Climate change is not a modern phenomena but in integral part of earth’s history. The speed and the scale of recent changes in global climate on the other hand are unprecedented. Scientists are frequently coming up with new comparisons to put the changes into a temporal perspective. People all over the world are taking to the streets, asking for more climate justice and demand that politicians to call the current situation as scientist do: a historic crisis.

To comprehend which scale these recent changes in earth’s atmosphere have one has to put them into a temporal context and compare the current changes to changes in the past. But how does one reconstruct the climate of the past 100 million years if humans began recording earth’s climate just recently in the 19th century?

This is the task of paleoclimatologists. Scientists of this scientific discipline work on climate archives in order to gain information on earth’s past climate. These archives can be organic archives like tree rings or coral, or anorganic archive such as speleothems, sediment or ice cores.

The aim of this project is to document the work of paleoclimatologists in different European countries and to fill the abstract term of „climate science“ with more content.

This project resulted in a book, working with my own images as well as texts and scientific imagery.

The Rhone glacier in the Swiss Alps in August 2021. White cloth can slow down the melting of the covered areas. In this case the blanket covers the ice grotto, a tourist attraction. Once a labyrinth under the ice the ceiling is mostly open nowadays.
In­ter­na­tional core re­pos­it­ory of the IODP (International Ocean Drilling Program) at @marum at the Uni­versity of Bre­men in Germany. The core repository contains more than 160km of sediment cores from the Atlantic Ocean, the Arctic and other oceans. The drill cores are cut into one meter long pieces on board of the research vessels.
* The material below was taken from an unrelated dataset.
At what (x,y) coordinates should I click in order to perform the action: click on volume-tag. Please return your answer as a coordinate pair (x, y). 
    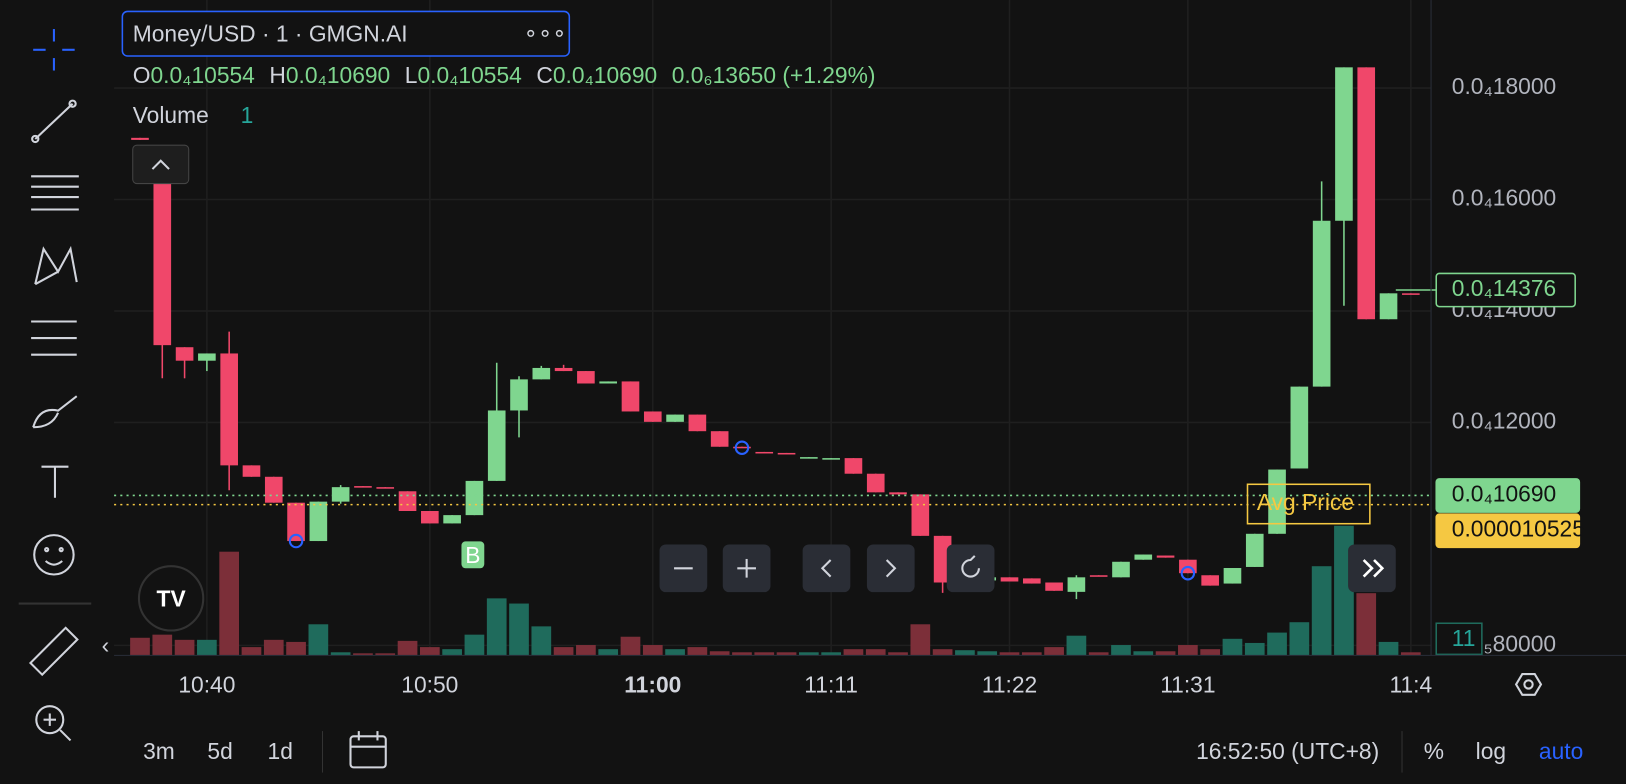
    Looking at the image, I should click on (1459, 639).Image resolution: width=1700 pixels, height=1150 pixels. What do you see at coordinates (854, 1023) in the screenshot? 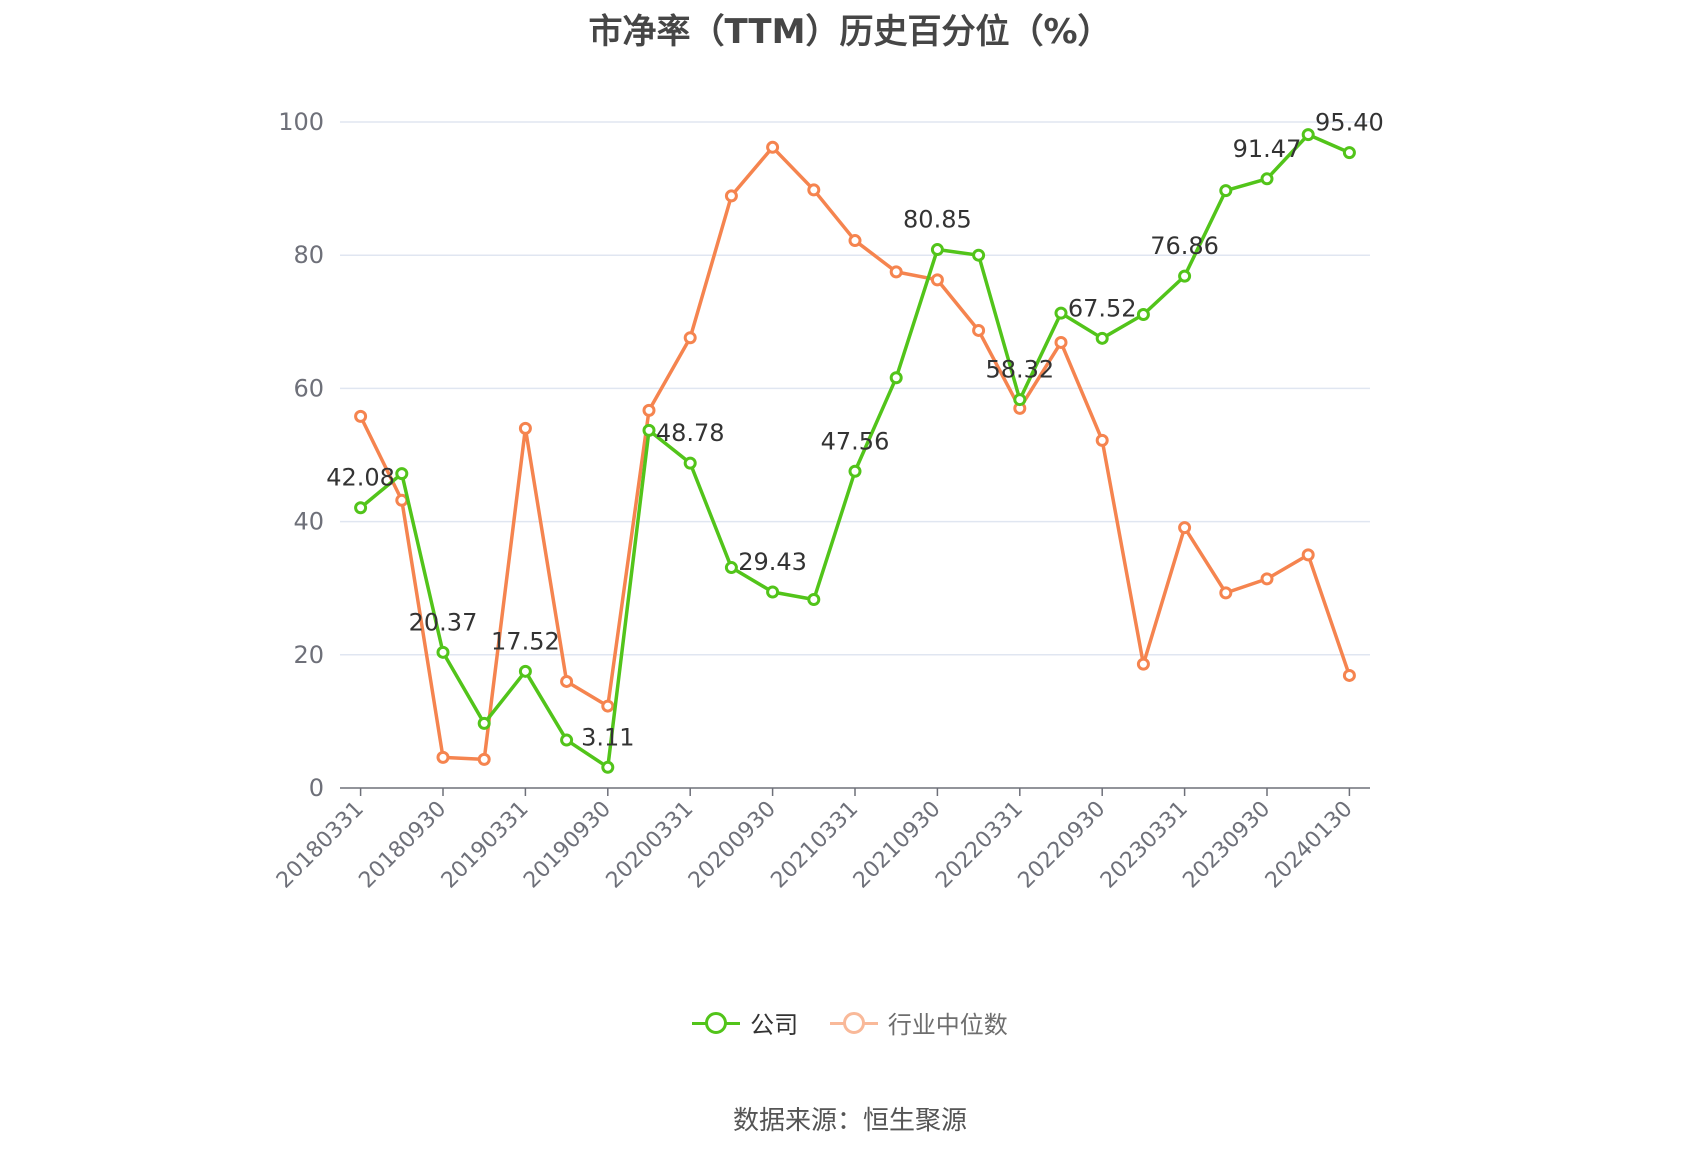
I see `legend-swatch-industry` at bounding box center [854, 1023].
Afterwards the are divided in two halves: one half for sampling and one half as a backup.
Sediment core from the IODP core repository in an XRF scanner. / Drill heads used to drill out desiment cores from the bottom of the ocean.
Sediment core from the IODP core repository at the MARUM in Bremen.
At the Alfred-Wegener-Institute in Bremerhaven research is conducted on ice cores. In the ice laboratories of the institute samples are taken from ice cores from Greenland and Antartica which are analyzed for their isotopic composition.
Dr. Johannes Freitag of the AWI in the institute’s cold storage facility. There are around 4500 styrofoam boxes containing ice cores in this storage unit.
Thin section cut from an ice core from Antarctica. The bubbles trapped in the ice give information on the composition of gases in the athmosphere at the time of the ice's formation.
Stalactites from various location in a storage drawer at the Max-Planck-Institute for Chemistry in Mainz.
A piece of a speleothem under a drill at the faculty of Climate Geology at ETH Zurich. The dust collected from the drilling process is analyzed chemically.
The biggest artificial coral reef is part of the State Museum of Natural History in Karlsruhe.
Corals in a laboratory at the ZMT in Bremen. In the laboratory scientists can alter the environmental conditions in order to see how the corals growth is affected.
Dr. Sara Todorovic in her lab at the Leibniz Centre for Tropical Marine Research in Bremen.
A piece of coral from Tuvalu in the lab of the Leibniz Centre for Tropical Marine Research in Bremen. Corals grow like trees and form annual rings.
Slice of tree cut down in 19th century. This piece is part of the Hohenheim Year Ring Chronology which allows scientists to reconstruct the climate of the last 12.000 years.
A piece of wood from a dock found at Lake Constance. The wood is about 2000 years old and gives information on the climate at time of construction.
Dr- Alexander Land is a dendrochronologist working at the University of Hohenheim.
Mass spectrometer at CEZA in Mannheim. By examining the carbon atoms from air samples researchers can deduct how much the athmospheres CO2 comes from the burning of fossil fuels. / Carbon samples from the ICOS project at the IUP in Heidelberg.
The Hohenpeißenberg Meteorological Observatory in Bavaria is the oldest mountain weather station in the world. Meteorological data is collected on the site continuously since 1781.
Parts of the archive of the German Weather Service (DWD) is located deep beneath the ground in a former bunker in Hamburg.
The DWD has about 40.000 books with maritime meteorological data recorded by trade ships. The data ranges back to the 19th century, a period where global weather monitoring was not yet conducted.
The Rhone glacier on a photograph from 1864 and today.
The Mer de Glace near Chamonix, France. In 1988 a cable car was constructed to reach the surface of the glacier from the nearby train station. Since then additional stairways are constructed every year. In 2015 it took 370 steps to reach the glacier, today it takes 580 steps.
A picture of the Montenvers train station in the Mer de Glace. When the picture was taken in the early 20th century visitors still had direct access to the glacier, today the surface lies 300 meters deeper.
Press room at EUMETSAT's headquarter in Darmstadt // Detail of a satellites insualtion.
The control room of the european weather satellites at EUMETSAT's headquarter in Darmstadt.
Deutsches Klimarechenzentrum (DKRZ), Hamburg
Michele De Lorenzi, director of the Swiss National Supercomputing Center (CSCS) in Lugano, Switzerland.
The computers at the German Climate Computing Center (DKRZ) in Hamburg are used for calculating the complex climate models used in the IPCC reports.
Prof. Klaus Hasselmann, awarded with the Nobel Prize in Physics in 2021.